■ Goal of the exercise:
Copy out the rows below word for word, starting with the line that contains "Given: Open the Footage Shop deck tab" and going on through the line that contains "(x=243, y=21)".

───── Provided records ─────

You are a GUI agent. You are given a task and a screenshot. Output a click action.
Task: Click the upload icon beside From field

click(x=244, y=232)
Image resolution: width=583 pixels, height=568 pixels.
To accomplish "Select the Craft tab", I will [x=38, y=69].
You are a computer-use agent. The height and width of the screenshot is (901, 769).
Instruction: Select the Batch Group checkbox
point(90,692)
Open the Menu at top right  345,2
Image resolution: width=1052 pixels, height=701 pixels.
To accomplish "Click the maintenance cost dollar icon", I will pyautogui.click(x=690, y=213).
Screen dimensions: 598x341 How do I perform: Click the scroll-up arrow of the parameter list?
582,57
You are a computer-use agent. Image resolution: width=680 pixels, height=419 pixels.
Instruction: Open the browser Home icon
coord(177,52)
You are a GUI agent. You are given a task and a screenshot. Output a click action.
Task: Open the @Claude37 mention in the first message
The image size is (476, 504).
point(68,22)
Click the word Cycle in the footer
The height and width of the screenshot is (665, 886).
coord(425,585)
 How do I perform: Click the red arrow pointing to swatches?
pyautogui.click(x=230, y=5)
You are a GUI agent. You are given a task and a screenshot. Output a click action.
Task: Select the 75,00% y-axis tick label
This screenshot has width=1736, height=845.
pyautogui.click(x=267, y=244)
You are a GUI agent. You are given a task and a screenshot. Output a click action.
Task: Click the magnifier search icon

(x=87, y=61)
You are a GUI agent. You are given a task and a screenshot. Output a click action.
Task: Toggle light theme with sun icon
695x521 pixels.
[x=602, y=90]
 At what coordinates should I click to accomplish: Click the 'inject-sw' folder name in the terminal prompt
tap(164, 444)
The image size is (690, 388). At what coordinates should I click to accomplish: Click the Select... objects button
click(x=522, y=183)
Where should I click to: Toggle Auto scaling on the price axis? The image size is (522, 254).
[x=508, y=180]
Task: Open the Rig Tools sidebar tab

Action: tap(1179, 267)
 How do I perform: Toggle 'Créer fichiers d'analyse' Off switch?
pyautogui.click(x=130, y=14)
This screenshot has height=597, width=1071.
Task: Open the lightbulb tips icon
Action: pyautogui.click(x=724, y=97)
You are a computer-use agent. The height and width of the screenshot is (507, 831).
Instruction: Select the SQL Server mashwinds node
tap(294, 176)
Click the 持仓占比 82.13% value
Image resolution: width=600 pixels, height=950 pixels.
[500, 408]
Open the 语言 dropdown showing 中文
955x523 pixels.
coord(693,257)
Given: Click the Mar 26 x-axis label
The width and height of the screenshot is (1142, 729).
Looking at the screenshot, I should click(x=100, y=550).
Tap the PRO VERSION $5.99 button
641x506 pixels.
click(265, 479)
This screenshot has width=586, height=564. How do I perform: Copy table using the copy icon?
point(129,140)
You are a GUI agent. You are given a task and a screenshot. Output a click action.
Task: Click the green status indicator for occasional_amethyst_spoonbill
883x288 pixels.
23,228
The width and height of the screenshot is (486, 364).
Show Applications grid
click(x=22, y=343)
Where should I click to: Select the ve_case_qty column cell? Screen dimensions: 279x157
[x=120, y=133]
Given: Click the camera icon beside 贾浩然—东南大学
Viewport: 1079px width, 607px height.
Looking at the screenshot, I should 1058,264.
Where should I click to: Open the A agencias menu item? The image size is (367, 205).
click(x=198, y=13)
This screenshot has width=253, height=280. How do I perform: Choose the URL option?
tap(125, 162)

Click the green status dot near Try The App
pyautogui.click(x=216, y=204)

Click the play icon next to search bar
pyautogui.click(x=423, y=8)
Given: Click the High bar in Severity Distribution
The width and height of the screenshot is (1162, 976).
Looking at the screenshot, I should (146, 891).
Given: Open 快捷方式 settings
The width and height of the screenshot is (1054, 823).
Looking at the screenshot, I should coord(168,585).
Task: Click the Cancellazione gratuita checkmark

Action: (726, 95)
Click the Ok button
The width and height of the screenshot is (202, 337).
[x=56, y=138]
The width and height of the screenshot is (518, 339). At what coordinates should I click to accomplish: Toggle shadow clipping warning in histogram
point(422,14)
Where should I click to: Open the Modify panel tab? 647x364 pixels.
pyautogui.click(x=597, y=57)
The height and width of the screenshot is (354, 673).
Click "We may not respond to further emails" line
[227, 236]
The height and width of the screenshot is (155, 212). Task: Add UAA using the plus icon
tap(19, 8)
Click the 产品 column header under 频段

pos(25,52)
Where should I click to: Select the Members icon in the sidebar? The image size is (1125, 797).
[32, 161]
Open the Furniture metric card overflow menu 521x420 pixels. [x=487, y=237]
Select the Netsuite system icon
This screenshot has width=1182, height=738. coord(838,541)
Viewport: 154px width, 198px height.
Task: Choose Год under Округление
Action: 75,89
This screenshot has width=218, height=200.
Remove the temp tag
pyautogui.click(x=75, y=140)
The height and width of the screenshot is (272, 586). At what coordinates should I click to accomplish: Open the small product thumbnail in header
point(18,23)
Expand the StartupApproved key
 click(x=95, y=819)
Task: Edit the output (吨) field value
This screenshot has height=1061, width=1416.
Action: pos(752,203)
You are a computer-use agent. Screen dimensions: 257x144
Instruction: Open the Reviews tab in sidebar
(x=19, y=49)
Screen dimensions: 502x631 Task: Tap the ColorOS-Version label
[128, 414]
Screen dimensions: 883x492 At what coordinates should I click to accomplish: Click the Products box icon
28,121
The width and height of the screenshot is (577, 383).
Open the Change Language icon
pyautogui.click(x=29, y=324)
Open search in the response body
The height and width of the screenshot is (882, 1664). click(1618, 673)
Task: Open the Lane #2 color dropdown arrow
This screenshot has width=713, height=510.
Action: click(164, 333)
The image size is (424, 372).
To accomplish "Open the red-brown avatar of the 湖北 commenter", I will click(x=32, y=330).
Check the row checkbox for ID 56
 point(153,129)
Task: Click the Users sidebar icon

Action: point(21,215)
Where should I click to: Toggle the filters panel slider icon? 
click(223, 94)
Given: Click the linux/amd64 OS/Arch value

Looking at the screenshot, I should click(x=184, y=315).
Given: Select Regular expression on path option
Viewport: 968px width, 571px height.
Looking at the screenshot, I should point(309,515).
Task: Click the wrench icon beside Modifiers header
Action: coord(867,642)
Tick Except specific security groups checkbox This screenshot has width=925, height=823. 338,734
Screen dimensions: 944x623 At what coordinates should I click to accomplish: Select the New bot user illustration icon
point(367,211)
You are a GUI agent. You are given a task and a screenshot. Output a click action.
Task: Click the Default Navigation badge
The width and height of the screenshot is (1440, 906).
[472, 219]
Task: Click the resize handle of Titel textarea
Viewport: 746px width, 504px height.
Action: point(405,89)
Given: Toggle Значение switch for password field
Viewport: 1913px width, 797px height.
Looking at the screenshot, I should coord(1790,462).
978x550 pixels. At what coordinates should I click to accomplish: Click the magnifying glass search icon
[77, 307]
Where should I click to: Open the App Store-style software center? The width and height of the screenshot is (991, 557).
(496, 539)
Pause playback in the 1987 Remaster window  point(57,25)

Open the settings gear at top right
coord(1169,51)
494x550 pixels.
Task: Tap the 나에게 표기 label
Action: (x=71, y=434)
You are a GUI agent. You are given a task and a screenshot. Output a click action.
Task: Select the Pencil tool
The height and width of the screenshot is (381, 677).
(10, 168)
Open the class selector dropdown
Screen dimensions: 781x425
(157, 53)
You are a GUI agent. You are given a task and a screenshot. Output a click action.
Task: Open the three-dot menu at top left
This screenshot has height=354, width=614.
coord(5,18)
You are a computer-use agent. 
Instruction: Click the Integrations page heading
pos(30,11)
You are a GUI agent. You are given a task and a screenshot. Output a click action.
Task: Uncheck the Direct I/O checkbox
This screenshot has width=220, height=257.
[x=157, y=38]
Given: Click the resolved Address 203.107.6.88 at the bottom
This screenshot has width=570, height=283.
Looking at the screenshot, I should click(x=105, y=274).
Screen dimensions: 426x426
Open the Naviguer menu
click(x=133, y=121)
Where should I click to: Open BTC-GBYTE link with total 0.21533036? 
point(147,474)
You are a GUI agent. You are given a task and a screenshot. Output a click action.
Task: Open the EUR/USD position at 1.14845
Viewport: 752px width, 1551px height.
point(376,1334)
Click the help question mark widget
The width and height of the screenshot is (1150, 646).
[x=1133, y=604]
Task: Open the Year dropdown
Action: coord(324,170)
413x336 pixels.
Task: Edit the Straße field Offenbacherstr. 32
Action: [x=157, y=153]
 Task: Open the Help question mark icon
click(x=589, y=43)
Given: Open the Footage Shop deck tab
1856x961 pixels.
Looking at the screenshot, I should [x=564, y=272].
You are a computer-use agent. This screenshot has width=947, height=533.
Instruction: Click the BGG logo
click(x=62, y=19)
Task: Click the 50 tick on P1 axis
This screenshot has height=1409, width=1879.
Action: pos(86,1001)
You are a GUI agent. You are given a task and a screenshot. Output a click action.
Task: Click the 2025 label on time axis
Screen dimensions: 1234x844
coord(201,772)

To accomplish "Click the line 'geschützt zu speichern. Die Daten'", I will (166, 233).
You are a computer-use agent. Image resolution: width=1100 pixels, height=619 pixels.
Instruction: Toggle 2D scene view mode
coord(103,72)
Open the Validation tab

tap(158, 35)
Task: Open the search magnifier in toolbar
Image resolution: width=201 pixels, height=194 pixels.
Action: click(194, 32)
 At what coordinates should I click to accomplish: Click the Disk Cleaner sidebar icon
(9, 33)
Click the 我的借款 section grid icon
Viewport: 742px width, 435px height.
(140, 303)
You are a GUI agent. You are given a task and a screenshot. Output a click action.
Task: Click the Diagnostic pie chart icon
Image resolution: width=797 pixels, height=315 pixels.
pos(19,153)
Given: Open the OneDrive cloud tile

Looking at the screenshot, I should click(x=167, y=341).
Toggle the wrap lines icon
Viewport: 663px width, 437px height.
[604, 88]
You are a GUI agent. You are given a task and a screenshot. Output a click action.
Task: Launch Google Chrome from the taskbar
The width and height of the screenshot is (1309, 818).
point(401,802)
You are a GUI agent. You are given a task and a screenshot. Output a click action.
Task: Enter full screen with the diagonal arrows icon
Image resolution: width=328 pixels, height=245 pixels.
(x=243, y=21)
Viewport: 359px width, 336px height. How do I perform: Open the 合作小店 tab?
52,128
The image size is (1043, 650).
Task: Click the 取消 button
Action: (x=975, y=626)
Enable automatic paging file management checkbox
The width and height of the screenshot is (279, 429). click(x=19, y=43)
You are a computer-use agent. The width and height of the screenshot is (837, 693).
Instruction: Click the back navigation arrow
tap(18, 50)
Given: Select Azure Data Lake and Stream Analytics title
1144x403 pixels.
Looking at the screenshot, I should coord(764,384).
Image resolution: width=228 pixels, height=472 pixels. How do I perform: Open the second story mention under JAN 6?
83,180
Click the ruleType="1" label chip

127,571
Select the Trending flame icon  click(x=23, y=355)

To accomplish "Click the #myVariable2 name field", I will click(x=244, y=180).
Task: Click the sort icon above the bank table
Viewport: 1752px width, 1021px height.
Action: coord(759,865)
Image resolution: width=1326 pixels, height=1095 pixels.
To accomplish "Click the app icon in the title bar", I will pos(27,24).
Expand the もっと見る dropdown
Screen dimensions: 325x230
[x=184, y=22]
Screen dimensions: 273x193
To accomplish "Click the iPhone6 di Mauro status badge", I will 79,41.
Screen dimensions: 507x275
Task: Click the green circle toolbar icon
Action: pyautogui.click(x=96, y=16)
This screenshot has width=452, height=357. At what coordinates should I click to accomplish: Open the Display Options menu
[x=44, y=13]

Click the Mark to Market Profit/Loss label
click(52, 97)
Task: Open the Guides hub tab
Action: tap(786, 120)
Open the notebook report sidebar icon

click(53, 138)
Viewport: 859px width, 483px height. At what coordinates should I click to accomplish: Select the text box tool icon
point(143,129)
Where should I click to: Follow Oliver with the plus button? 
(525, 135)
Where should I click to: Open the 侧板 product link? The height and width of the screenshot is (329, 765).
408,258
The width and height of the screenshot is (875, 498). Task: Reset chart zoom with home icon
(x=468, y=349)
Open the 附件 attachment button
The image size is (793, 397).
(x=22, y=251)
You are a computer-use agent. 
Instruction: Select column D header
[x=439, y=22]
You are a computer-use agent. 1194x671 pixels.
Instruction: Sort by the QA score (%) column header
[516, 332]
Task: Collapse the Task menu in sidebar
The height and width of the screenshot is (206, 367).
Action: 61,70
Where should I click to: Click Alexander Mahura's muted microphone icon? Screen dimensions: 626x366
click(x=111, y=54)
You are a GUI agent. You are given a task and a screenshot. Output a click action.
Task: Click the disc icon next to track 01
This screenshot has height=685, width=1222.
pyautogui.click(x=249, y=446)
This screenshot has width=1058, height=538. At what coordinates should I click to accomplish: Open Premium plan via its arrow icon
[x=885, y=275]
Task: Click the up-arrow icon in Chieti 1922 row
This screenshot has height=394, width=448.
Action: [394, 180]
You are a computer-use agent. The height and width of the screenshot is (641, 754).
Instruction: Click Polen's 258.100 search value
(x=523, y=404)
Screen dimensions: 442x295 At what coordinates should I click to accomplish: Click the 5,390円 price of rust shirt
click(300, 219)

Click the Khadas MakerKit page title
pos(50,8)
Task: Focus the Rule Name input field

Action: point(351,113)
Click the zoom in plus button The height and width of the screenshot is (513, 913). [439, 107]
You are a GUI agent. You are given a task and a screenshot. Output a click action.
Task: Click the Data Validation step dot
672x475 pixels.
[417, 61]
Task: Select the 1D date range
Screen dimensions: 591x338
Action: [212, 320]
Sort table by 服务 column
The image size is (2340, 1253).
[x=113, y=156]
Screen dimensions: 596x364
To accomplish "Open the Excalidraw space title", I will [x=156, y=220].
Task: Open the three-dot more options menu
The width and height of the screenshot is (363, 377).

─────

■ Solution for this task:
Given: Open the Footage Shop deck tab
1856x961 pixels.
Looking at the screenshot, I should [x=564, y=272].
You are a computer-use agent. This screenshot has width=947, height=533.
Instruction: Click the BGG logo
click(x=62, y=19)
Task: Click the 50 tick on P1 axis
This screenshot has height=1409, width=1879.
Action: pos(86,1001)
You are a GUI agent. You are given a task and a screenshot. Output a click action.
Task: Click the 2025 label on time axis
Screen dimensions: 1234x844
coord(201,772)

To accomplish "Click the line 'geschützt zu speichern. Die Daten'", I will (166, 233).
You are a computer-use agent. Image resolution: width=1100 pixels, height=619 pixels.
Instruction: Toggle 2D scene view mode
coord(103,72)
Open the Validation tab

tap(158, 35)
Task: Open the search magnifier in toolbar
Image resolution: width=201 pixels, height=194 pixels.
Action: click(194, 32)
 At what coordinates should I click to accomplish: Click the Disk Cleaner sidebar icon
(9, 33)
Click the 我的借款 section grid icon
Viewport: 742px width, 435px height.
(140, 303)
You are a GUI agent. You are given a task and a screenshot. Output a click action.
Task: Click the Diagnostic pie chart icon
Image resolution: width=797 pixels, height=315 pixels.
pos(19,153)
Given: Open the OneDrive cloud tile

Looking at the screenshot, I should click(x=167, y=341).
Toggle the wrap lines icon
Viewport: 663px width, 437px height.
[604, 88]
You are a GUI agent. You are given a task and a screenshot. Output a click action.
Task: Launch Google Chrome from the taskbar
The width and height of the screenshot is (1309, 818).
point(401,802)
You are a GUI agent. You are given a task and a screenshot. Output a click action.
Task: Enter full screen with the diagonal arrows icon
Image resolution: width=328 pixels, height=245 pixels.
(x=243, y=21)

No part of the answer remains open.